D'où il suit qu'il n'y a pas lieu de la renvoyer au Conseil constitutionnel".

 

La cour reprend les mêmes motifs que pour la question précédente, la présente question n'étant qu'une déclinaison de la précédente, et précise que l'appelant ne cotise pas à un organisme privé, mais à un régime de sécurité sociale dont il bénéficie et dont le recouvrement des cotisations est confié à une personne morale de droit privé chargée de l'exécution de missions de service public et investie à cette fin de prérogatives de puissance publique.

 

La question posée n'étant pas sérieuse, elle ne sera pas transmise à la Cour de cassation.

 

Sur la troisième question prioritaire de constitutionnalité :

 

La question est ainsi libellée : "Les dispositions de l'article L. 722-1 du code de la sécurité sociale français portent-elles atteinte aux droits et libertés garantis par l'article 14 de la Convention européenne de sauvegarde des droits de l'homme et des libertés fondamentales, par les articles 1 et 6 de la Déclaration des droits de l'homme et du citoyen du 26 août 1789, intégré au bloc constitutionnel, et aux articles 1er et 2 de la Constitution de la République française '".

[Données enregistrées]
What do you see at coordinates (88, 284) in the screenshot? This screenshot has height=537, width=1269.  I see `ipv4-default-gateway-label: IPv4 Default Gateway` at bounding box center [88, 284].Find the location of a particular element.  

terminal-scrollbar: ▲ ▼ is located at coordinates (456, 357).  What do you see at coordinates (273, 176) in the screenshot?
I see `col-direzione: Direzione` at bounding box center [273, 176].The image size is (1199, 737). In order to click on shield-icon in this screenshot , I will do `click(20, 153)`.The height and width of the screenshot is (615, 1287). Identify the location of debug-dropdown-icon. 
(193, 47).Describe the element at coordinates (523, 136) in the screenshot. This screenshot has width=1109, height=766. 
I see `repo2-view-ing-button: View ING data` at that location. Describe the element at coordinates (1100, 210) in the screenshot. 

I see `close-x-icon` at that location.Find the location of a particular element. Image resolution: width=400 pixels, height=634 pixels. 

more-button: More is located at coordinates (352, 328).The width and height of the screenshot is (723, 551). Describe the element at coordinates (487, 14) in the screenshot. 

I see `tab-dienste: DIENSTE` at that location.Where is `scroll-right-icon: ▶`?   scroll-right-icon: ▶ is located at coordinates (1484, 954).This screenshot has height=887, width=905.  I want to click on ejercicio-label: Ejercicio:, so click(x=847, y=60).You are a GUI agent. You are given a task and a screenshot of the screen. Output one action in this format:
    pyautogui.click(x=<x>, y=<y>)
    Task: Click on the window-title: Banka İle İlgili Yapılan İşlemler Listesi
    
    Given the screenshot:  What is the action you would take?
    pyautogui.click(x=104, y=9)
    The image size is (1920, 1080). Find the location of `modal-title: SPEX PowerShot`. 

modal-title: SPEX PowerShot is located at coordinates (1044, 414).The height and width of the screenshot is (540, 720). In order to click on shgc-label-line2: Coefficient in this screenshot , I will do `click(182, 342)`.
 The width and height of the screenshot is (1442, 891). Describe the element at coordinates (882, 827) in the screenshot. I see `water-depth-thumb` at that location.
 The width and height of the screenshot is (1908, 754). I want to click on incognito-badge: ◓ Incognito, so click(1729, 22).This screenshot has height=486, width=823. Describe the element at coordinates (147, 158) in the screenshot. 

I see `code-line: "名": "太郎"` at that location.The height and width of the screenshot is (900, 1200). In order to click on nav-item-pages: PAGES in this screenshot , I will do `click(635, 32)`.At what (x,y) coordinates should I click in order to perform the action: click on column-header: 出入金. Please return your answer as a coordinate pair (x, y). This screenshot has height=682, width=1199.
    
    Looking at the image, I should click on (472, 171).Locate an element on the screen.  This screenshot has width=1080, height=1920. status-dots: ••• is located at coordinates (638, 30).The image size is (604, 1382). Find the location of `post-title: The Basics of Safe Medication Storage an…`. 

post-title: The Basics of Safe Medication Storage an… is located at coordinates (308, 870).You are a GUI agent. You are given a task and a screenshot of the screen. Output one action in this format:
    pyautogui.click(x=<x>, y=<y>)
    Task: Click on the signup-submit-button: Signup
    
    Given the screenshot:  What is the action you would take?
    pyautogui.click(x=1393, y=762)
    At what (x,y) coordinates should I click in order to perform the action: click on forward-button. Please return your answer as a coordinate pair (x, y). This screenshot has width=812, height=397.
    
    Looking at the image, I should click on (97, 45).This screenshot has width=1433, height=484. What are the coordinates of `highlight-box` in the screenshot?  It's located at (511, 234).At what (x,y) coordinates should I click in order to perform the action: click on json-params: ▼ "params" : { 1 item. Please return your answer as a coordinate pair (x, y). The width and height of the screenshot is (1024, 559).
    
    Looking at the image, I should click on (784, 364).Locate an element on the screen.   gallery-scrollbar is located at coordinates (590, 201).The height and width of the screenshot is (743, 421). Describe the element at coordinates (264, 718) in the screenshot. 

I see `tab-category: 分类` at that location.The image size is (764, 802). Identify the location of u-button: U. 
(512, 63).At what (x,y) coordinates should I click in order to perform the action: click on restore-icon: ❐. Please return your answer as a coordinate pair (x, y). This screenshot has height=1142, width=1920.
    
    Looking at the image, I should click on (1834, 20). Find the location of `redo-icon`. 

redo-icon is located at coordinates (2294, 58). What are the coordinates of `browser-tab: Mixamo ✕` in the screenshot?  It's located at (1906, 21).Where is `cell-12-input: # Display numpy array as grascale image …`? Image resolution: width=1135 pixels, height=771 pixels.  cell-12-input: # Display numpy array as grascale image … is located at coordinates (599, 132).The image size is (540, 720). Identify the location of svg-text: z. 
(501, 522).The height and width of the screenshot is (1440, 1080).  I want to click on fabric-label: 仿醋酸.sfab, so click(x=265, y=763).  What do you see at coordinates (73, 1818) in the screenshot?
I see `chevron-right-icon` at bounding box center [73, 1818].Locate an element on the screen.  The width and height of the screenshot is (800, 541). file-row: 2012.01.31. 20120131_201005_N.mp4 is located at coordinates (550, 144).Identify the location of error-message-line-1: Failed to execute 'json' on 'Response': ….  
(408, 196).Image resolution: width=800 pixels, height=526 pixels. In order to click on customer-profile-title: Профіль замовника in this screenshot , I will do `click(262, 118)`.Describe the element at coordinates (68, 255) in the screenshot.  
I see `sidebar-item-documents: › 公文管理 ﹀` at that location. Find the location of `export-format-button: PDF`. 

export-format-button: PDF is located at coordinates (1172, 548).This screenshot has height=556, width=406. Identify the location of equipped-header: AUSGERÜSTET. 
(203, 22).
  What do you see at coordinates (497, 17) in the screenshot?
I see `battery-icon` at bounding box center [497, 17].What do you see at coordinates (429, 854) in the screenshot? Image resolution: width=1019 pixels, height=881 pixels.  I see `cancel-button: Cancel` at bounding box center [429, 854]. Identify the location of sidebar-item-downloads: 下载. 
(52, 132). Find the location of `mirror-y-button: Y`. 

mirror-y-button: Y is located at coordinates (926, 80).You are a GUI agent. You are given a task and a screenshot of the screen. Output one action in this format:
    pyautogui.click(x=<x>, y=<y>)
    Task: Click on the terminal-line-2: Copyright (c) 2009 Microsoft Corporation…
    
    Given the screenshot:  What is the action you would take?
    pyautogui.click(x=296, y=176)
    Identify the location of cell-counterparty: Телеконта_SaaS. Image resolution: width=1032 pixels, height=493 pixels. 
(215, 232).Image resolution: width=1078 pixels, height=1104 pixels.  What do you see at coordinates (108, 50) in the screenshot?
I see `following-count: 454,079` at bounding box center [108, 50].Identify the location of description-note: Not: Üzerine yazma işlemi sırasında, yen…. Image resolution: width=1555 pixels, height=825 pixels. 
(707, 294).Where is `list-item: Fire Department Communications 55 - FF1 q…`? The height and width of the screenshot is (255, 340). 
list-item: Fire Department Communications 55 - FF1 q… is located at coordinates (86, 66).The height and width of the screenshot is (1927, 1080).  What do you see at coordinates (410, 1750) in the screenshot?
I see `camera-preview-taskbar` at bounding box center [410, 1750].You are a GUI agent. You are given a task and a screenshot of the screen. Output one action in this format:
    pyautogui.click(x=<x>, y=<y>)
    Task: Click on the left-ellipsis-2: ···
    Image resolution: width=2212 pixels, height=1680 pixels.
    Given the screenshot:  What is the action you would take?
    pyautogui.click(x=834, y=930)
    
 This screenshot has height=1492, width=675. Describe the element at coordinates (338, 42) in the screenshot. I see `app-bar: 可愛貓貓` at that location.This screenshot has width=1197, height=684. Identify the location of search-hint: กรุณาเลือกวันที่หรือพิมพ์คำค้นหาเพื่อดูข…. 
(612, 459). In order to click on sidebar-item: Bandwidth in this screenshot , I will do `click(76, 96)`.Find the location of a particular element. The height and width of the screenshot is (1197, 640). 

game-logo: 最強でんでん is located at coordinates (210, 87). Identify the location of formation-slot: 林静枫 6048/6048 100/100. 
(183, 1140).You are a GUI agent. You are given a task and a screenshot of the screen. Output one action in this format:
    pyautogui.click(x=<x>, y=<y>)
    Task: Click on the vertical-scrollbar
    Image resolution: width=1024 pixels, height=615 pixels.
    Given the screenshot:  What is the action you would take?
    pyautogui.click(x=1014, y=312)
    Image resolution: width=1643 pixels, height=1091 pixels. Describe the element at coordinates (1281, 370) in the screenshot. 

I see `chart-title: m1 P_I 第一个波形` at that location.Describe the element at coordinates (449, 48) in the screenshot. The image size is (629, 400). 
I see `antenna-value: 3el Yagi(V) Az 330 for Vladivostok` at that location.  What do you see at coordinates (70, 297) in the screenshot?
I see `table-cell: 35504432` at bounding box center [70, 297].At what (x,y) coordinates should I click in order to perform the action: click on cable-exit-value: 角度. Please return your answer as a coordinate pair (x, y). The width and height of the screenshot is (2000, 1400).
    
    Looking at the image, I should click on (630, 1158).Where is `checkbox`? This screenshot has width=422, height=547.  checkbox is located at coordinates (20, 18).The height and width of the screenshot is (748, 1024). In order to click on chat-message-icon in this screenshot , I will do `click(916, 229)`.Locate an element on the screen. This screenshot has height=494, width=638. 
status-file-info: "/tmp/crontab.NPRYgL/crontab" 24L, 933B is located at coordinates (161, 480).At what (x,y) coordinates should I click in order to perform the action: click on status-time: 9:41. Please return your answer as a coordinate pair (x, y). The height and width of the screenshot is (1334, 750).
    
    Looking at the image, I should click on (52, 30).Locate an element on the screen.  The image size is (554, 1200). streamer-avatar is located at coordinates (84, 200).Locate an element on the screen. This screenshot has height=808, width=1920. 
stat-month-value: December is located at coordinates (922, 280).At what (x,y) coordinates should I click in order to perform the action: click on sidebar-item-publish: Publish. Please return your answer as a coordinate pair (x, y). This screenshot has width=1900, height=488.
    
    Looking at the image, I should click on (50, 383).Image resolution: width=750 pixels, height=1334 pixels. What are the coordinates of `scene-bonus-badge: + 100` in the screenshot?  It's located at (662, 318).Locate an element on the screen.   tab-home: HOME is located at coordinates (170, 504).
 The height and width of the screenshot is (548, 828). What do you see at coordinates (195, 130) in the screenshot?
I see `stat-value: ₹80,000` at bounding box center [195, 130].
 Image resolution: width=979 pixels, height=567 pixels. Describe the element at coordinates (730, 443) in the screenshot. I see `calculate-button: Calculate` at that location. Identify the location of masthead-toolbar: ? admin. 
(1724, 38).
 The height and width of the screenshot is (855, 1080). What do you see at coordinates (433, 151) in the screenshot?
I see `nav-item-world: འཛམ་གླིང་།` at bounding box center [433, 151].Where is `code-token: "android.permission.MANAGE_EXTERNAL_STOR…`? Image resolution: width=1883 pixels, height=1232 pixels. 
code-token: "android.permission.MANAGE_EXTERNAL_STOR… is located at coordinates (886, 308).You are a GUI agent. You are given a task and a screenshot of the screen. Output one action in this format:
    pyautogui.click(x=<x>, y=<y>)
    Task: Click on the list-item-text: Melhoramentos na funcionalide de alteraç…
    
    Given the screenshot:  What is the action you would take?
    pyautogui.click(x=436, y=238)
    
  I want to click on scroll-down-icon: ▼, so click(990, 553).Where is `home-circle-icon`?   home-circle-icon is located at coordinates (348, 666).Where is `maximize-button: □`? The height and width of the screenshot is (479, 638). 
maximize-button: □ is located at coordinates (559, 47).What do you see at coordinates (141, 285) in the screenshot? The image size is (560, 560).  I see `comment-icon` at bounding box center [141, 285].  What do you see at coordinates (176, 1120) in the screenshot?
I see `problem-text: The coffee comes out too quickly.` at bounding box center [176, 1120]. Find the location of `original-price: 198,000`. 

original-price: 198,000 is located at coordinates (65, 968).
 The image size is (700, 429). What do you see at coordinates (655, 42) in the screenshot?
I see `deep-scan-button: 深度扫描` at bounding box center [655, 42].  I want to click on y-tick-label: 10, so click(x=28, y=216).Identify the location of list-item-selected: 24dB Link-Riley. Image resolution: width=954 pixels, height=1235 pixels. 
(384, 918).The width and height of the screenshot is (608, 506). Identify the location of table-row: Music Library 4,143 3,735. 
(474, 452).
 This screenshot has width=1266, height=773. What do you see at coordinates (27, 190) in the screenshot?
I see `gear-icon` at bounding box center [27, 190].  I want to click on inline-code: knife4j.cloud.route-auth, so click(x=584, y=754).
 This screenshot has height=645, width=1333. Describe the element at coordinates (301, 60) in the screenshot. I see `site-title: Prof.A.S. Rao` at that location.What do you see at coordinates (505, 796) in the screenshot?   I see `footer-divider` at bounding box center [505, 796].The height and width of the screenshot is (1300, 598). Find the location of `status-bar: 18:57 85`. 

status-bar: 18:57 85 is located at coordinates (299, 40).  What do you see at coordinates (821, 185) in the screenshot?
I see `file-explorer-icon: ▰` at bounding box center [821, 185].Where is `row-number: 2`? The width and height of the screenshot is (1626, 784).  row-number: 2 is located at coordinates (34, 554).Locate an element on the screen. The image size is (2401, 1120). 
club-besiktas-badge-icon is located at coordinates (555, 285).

TÂCHE À RÉALISER A: Dans l'extrait sur les questions prioritaires de constitutionnalité, quel article du code de la sécurité sociale la troisième question vise-t-elle ?
TÂCHE À RÉALISER B: Restituez à l'identique le passage de l'extrait sur les questions prioritaires de constitutionnalité allant de « La cour reprend » jusqu'à « Cour de cassation. ».

RÉPONSE RÉDIGÉE A: L'article L. 722-1 du code de la sécurité sociale.

RÉPONSE RÉDIGÉE B:
La cour reprend les mêmes motifs que pour la question précédente, la présente question n'étant qu'une déclinaison de la précédente, et précise que l'appelant ne cotise pas à un organisme privé, mais à un régime de sécurité sociale dont il bénéficie et dont le recouvrement des cotisations est confié à une personne morale de droit privé chargée de l'exécution de missions de service public et investie à cette fin de prérogatives de puissance publique.

 

La question posée n'étant pas sérieuse, elle ne sera pas transmise à la Cour de cassation.